INSTRUCTIONS FOR THE TASK: The whole listing must be printed again without any alteration.

MATERIAL FOR THIS TASK:
###

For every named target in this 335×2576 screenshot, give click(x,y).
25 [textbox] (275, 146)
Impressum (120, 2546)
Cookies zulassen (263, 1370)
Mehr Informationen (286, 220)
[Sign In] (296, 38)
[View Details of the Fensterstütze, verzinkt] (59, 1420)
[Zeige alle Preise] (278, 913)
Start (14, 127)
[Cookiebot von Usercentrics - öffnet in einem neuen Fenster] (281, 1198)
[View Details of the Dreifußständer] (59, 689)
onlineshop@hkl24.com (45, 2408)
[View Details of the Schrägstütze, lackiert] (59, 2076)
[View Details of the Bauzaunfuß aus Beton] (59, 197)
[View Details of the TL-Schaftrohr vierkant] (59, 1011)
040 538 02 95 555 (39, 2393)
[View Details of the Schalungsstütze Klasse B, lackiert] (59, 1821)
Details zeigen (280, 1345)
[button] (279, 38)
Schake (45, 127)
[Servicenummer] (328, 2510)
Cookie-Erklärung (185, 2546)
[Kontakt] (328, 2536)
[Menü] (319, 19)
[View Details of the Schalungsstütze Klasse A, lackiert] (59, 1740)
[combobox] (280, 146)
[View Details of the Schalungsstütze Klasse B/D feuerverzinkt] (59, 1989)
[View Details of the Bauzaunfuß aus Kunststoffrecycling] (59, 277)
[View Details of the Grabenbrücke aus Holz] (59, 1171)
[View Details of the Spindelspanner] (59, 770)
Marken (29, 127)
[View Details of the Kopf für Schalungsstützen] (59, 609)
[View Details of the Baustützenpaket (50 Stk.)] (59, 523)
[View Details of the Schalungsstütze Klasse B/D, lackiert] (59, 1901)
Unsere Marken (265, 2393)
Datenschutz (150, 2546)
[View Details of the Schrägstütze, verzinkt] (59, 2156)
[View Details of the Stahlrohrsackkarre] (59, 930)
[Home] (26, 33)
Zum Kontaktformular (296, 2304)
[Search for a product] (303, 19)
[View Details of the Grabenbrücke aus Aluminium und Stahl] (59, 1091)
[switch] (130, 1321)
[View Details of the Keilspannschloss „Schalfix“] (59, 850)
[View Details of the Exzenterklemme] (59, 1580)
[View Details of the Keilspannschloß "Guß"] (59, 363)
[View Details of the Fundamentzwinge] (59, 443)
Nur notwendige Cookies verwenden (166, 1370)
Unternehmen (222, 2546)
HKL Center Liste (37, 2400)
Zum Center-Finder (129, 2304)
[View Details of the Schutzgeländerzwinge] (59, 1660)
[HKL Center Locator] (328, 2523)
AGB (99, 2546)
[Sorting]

###

TASK OUTPUT:
For every named target in this 335×2576 screenshot, give click(x,y).
25 [textbox] (275, 146)
Impressum (120, 2546)
Cookies zulassen (263, 1370)
Mehr Informationen (286, 220)
[Sign In] (296, 38)
[View Details of the Fensterstütze, verzinkt] (59, 1420)
[Zeige alle Preise] (278, 913)
Start (14, 127)
[Cookiebot von Usercentrics - öffnet in einem neuen Fenster] (281, 1198)
[View Details of the Dreifußständer] (59, 689)
onlineshop@hkl24.com (45, 2408)
[View Details of the Schrägstütze, lackiert] (59, 2076)
[View Details of the Bauzaunfuß aus Beton] (59, 197)
[View Details of the TL-Schaftrohr vierkant] (59, 1011)
040 538 02 95 555 (39, 2393)
[View Details of the Schalungsstütze Klasse B, lackiert] (59, 1821)
Details zeigen (280, 1345)
[button] (279, 38)
Schake (45, 127)
[Servicenummer] (328, 2510)
Cookie-Erklärung (185, 2546)
[Kontakt] (328, 2536)
[Menü] (319, 19)
[View Details of the Schalungsstütze Klasse A, lackiert] (59, 1740)
[combobox] (280, 146)
[View Details of the Schalungsstütze Klasse B/D feuerverzinkt] (59, 1989)
[View Details of the Bauzaunfuß aus Kunststoffrecycling] (59, 277)
[View Details of the Grabenbrücke aus Holz] (59, 1171)
[View Details of the Spindelspanner] (59, 770)
Marken (29, 127)
[View Details of the Kopf für Schalungsstützen] (59, 609)
[View Details of the Baustützenpaket (50 Stk.)] (59, 523)
[View Details of the Schalungsstütze Klasse B/D, lackiert] (59, 1901)
Unsere Marken (265, 2393)
Datenschutz (150, 2546)
[View Details of the Schrägstütze, verzinkt] (59, 2156)
[View Details of the Stahlrohrsackkarre] (59, 930)
[Home] (26, 33)
Zum Kontaktformular (296, 2304)
[Search for a product] (303, 19)
[View Details of the Grabenbrücke aus Aluminium und Stahl] (59, 1091)
[switch] (130, 1321)
[View Details of the Keilspannschloss „Schalfix“] (59, 850)
[View Details of the Exzenterklemme] (59, 1580)
[View Details of the Keilspannschloß "Guß"] (59, 363)
[View Details of the Fundamentzwinge] (59, 443)
Nur notwendige Cookies verwenden (166, 1370)
Unternehmen (222, 2546)
HKL Center Liste (37, 2400)
Zum Center-Finder (129, 2304)
[View Details of the Schutzgeländerzwinge] (59, 1660)
[HKL Center Locator] (328, 2523)
AGB (99, 2546)
[Sorting]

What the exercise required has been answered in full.